Frederick Law Olmsted represents a turning point in understanding shifting interpretations of the American landscape and its relationship to nature. In his work, the natural become from an antidote to urban life to an essential ingredient of the city. (Mugenauer 1995, 103.)
The Christian based tradition understanding nature interpreted the nature as an earthly paradise given by its holy creator and as a site for enhancing human moral. Olmsted contributed significantly to develop the scientific approach to environmental planning, where human well-being played a central role. (ibid., 92-93.) In the early 19th century, the idea of nature was of unspoiled kind, the human mind and spirit being uplifted, refreshed and enhanced by its encounter with the nature (Fabos et al 1968, 10). The Arcadian myth of
idolising the simple, content pastoral people influenced greatly in the late 19th century American planners (Tobey 1973, 171).
Olmsted was well steeped into Christian tradition of understanding nature by being
acquaintained to the doctrines but also to a book called "City Plans" by the reverend Horace Bushnell (1802-1876), who wrote that the welfare of the city and its inhabitants "depends to a considerable degree on the right arrangement and due multiplication of vacant spaces" and "the providing and right location of a sufficient park, or parks" which would provide the inhabitants of a city "breathing places" (Mugenauer 1995, 96-98). Still, even if Olmsted was
largely influenced by the writings of Bushnell, he was perhaps the first to attempt a break-away from Christian way of interpreting nature as a human environment but nevertheless he believed that the experience of contemplating the nature was somewhat akin to religious experience (L. Hall 1995, 243).

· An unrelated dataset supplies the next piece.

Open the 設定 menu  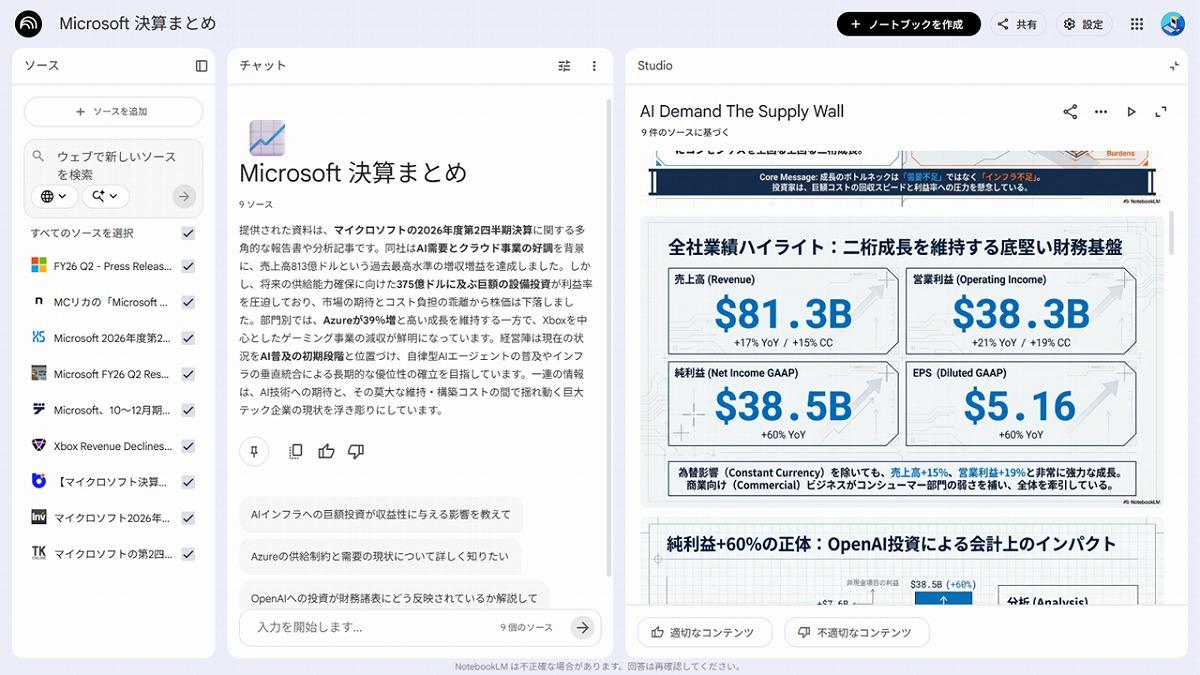click(x=1084, y=24)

In his quote of Lord Bacon, Frederick Law Olmsted stated that
"God Almighty first planted a garden, and, indeed, it is the purest of human pleasures; it is the greatest of refreshments to the spirits of man, without which buildings and palaces are but gross handiworks: and a man shall ever see that when ages grow to civility and elegance, men come to build stately sooner than to garden finely - as if gardening were the greater perfection... Such a garden is the scene of the promised paradise and thus the site for our mandated moral work". (Mugenauer 1994, 94.)